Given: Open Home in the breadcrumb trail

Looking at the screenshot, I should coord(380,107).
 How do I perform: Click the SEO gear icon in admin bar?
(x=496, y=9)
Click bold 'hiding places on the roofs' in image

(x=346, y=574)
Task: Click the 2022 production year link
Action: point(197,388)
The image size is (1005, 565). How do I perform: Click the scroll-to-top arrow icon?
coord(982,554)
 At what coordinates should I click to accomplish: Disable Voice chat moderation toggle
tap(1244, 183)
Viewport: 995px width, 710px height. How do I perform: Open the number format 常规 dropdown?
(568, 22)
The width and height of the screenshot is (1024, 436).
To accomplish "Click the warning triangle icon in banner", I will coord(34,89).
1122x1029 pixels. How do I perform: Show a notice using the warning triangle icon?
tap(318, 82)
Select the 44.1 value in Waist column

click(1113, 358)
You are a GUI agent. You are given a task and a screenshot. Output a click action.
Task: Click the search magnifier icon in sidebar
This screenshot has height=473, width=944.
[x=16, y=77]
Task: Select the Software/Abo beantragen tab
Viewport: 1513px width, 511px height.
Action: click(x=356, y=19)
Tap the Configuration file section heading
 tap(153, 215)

======

> **The problem**:
The line containing "Viewport: 995px width, 710px" begins the span, and the last line of the records above ends it. Return that span exactly, and nothing outside it.

> **Output for this exercise**:
Viewport: 995px width, 710px height. How do I perform: Open the number format 常规 dropdown?
(568, 22)
The width and height of the screenshot is (1024, 436).
To accomplish "Click the warning triangle icon in banner", I will coord(34,89).
1122x1029 pixels. How do I perform: Show a notice using the warning triangle icon?
tap(318, 82)
Select the 44.1 value in Waist column

click(1113, 358)
You are a GUI agent. You are given a task and a screenshot. Output a click action.
Task: Click the search magnifier icon in sidebar
This screenshot has height=473, width=944.
[x=16, y=77]
Task: Select the Software/Abo beantragen tab
Viewport: 1513px width, 511px height.
Action: click(x=356, y=19)
Tap the Configuration file section heading
 tap(153, 215)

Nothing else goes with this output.